Climate Classification: Exploring a new way to think about climate regions
Most species are adapted to certain climates. Some are suited to the arid conditions of the Australian desert, whereas others prefer milder climates such as the temperate forests of North America. Variations in the Earth’s climate can be used to predict where in the world a species is most likely to inhabit (Woodward et al., 2004; Higgins et al., 2016). Identifying the impact climate has on biodiversity is important for understanding how different species will respond to global climate change (Bellard et al., 2012; Rock and Daru, 2021).
The Köppen system classifies the Earth’s climate into distinct zones based on the vegetation that grows in each region (Köppen, 1923). This system is based on the assumption that plant distributions are closely linked to climate (Olson et al., 2001). However, it is not clear if climate impacts the distribution of other organisms (such as animals) in the same way.

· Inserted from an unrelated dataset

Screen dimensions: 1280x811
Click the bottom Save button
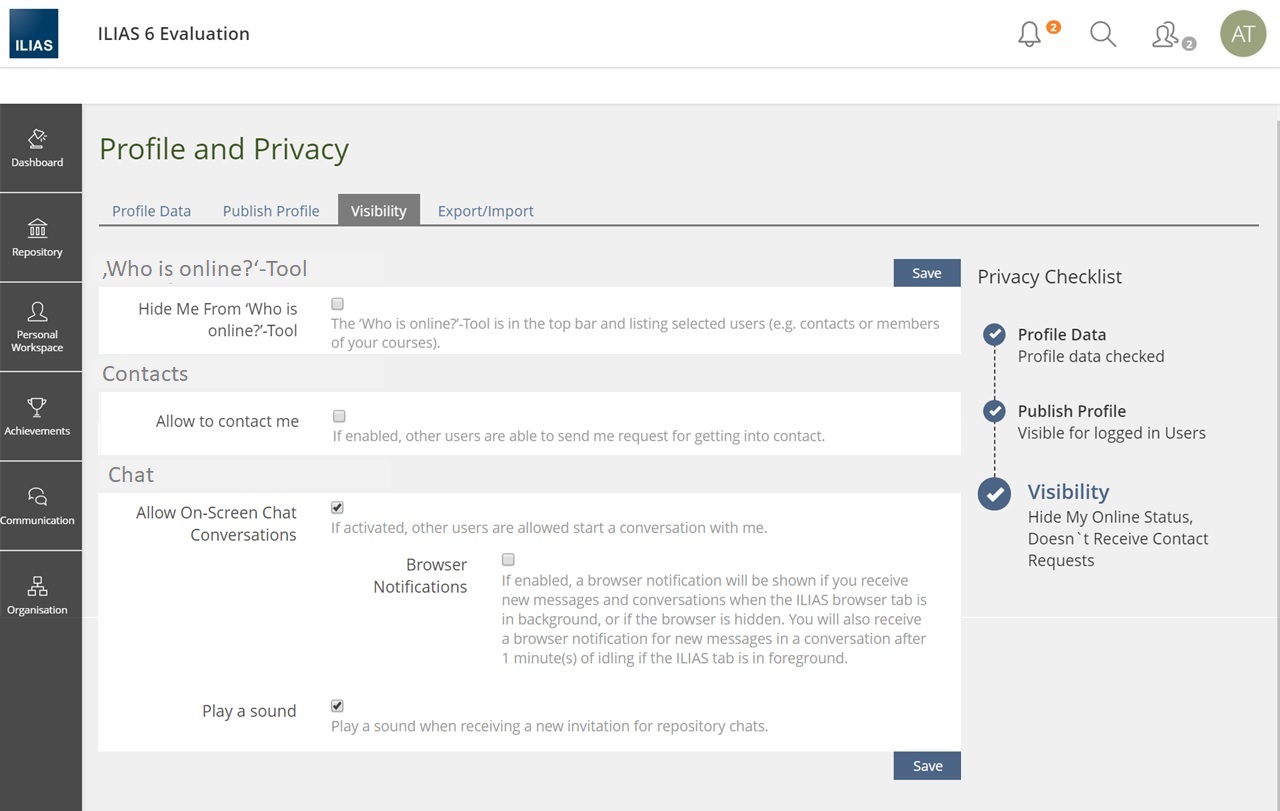[927, 766]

Now, in eLife, Joaquín Calatayud and co-workers, who are based at Umeå University and Universidad Rey Juan Carlos, report a new set of climate regions based on an analysis of 26,000 species of tetrapods, including birds, amphibians, mammals and reptiles (Calatayud et al., 2021). Tetrapods were chosen for this study because their distributions and evolutionary relationships are well known, and because their home ranges and dispersal abilities are different. To determine the local climate of each species, Calatayud et al. calculated the water level (measured as annual rainfall) and energy level (estimated as the amount of evaporation that occurs each month) of their home range: this means, for example, that a tropical rainforest would be a region with high water and energy levels.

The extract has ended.